## EXERCISE
Each line that has the string "computer" must be copied from the records below.

━━━━━ GIVEN DATA ━━━━━

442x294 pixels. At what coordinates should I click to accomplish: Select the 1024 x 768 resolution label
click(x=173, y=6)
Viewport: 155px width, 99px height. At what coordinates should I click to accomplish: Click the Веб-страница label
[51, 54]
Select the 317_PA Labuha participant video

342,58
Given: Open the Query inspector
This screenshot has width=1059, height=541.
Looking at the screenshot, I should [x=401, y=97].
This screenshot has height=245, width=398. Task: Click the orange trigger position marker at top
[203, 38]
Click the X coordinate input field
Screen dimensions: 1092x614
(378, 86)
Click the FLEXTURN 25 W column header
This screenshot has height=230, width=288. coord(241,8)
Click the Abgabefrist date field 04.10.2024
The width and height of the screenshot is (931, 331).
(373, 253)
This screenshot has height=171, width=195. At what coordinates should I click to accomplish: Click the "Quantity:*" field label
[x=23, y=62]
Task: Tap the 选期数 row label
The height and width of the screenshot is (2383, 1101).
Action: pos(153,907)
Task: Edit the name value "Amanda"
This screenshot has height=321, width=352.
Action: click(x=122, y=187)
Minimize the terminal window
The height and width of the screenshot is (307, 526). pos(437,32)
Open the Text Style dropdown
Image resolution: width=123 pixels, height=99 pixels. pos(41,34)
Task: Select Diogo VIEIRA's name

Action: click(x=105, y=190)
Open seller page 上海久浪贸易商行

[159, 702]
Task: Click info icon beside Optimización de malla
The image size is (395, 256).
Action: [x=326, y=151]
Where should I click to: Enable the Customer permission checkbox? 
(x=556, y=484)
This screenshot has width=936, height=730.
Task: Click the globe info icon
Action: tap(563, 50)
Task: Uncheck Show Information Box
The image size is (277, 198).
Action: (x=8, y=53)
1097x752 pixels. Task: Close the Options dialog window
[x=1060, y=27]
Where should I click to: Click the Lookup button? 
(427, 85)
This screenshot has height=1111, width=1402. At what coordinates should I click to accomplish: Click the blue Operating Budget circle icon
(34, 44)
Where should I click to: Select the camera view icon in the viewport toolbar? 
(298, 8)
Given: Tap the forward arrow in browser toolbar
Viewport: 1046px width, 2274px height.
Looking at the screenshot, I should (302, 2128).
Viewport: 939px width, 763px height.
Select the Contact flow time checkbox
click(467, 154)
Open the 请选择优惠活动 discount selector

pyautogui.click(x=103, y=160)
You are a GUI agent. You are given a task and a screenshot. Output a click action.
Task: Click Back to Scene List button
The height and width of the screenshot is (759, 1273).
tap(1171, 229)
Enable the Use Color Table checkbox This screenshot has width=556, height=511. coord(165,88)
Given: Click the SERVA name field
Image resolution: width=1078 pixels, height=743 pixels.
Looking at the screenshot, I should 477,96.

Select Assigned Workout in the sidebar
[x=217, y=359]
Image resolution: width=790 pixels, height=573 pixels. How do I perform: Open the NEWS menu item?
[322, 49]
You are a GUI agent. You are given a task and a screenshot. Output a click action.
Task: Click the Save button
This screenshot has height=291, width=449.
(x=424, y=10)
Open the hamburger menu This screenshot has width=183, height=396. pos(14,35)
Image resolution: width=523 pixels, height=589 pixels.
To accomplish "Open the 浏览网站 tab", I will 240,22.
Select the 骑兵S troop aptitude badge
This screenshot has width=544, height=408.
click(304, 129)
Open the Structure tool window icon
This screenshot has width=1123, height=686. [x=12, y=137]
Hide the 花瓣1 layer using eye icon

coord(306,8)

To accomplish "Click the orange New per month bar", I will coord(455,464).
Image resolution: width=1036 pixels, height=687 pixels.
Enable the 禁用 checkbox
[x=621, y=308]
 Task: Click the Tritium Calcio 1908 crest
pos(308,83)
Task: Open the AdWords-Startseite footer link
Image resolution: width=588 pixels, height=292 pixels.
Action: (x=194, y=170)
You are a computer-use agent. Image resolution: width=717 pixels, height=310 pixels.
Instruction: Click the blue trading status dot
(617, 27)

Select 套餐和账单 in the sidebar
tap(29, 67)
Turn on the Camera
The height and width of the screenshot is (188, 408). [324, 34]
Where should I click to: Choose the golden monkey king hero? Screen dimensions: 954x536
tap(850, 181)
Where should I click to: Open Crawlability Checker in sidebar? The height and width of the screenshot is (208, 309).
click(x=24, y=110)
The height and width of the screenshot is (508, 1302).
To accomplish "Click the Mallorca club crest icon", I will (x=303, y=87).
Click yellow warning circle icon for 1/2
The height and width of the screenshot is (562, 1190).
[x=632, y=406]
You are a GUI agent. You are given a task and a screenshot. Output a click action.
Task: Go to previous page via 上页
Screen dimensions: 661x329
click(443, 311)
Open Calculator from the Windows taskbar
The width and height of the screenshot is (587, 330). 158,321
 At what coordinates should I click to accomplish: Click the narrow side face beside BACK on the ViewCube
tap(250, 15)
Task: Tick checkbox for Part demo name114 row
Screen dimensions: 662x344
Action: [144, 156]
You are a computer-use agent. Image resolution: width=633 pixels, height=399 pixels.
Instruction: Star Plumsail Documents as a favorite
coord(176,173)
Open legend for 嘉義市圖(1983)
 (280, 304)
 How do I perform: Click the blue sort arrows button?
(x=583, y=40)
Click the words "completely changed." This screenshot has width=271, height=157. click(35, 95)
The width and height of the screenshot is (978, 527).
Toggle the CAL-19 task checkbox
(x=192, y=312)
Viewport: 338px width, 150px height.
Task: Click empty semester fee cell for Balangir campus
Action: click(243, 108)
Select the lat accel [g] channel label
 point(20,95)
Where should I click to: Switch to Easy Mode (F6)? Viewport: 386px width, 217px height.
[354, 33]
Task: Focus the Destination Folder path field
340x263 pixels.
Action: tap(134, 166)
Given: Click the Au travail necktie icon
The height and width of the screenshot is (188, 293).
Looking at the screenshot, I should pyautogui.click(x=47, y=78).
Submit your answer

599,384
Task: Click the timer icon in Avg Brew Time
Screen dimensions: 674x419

━━━━━

## REPLY TO THE TASK
You are a computer-use agent. Image resolution: width=717 pixels, height=310 pixels.
You are a computer-use agent. Image resolution: width=633 pixels, height=399 pixels.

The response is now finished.